Fotoğraf çekmek istiyorum, çünkü mutluyum. 18 yaşındaysan çok normal bir durum değil bu aslında. belki mutlu olmanın getirilerini kaldırmanın zorluğundandır, çünkü özellikle yokluğunda anlaşılıyor zorluğu. evet. ama ben mutluyum, ve istiyorum ki insanlar dünyayı benim gözümle görsünler. ona baktıklarında:


Aslında iki fotoğraf seçmek istemiştim. ama internette Mohr hakkında da, fotoğrafları hakkında da pek bi bilgi yok maalesef.
Bu fotoğrafın da kalitesi için üzgünüm. Yorumları olabilecek en farklı meslek grupları içinden seçmeye çalıştım.

Rahip: Eğlenceli! Benim ilk tepkim şöyle: Onun gibi, hiçbir kaygı duymadan uyuyabilmek isterdim. Uyumak bir nevi özgürlük. İkinci tepkim daha bir düşünülüp tartışılmış: Bu borularda ne var - petrol mü, su mu?- Hangi ülke, Hangi nüfus için? Adamın soldaki ağacın üstünde ya da bir evin kapı aralığında uyumasını tercih ederdim. Borulara kafa tutuyor!
Liseli Kız: Bu adam kendini ısıtan bir şeyin üstüne uzanmış. İlk borunun rahat ettirmediğini düşünen biri de gelecek.
Aktris: "Uzun bir yolculukta dinlenme." Burası bir boru hattı mı? Dünyanın ucuna vardınız duygusu. Gidip duruyor, sonra dinleniyorsun. istikametin ne olacağına zaten daha önceden karar verilmiş. Görüntüdeki başka her şey kayboluyor.
Fabrika İşçisi: O borulardan ne akıyor? Su mu yoksa yakıt mı? Adamın uyuma şeklinden iyi bir dinlenmeyi hak ettiği anlaşılıyor.
Gerçek hikaye: Ponai burası, Bombay'ın 30 km uzağı. Şehre su taşıyan su boruları. Oğlan boruların üstünde uyuyakalmış, sebebi serin olmaları.
keşke diğer fotoğrafları koyabilseydim, bulamadım hiçbirini.

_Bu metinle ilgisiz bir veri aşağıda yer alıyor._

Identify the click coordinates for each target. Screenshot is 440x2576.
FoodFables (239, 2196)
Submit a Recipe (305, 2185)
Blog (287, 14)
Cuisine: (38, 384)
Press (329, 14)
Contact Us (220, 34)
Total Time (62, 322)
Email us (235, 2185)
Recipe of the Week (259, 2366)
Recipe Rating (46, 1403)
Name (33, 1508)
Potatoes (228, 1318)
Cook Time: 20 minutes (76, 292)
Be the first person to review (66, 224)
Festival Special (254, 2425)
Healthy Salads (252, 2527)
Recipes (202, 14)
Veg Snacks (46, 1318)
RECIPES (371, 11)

ama şöyle bir örnekte vardı misal. bir kız çocuğu. elinde bebeği. kızın yüzü buruşuk, ağzı kocuman açık. Rahibin yorumu:
"Garip bir fotoğraf. Birilerinin, çocukları, dünyanın zalimliklerini görmek zorunda kalmaktan koruması gerekmiyor mu? Gerçekliğin bazı yönleri bu yaştaki çocuklardan saklanmamalı mı? Oyuncak bebeğin gözlerini kapatan elleri orada durmamalı. her şeyi gösterebilmeli, hepsi görülebilmeli. "
Gerçek hikaye: İngiltere, kırsal bir bölge. Küçük kız oyuncak bebeğiyle oynuyordu. Bazen tatlı tatlı, bazen haşin hareketlerle. bir an da bebeğini yemek istermiş gibi bir hareket yapmıştı.
Evet. İlginçti, güzeldi kitap. Açıkçası John Berger kısmı bana ağır geldi, ama Mohr kallavi adamdı.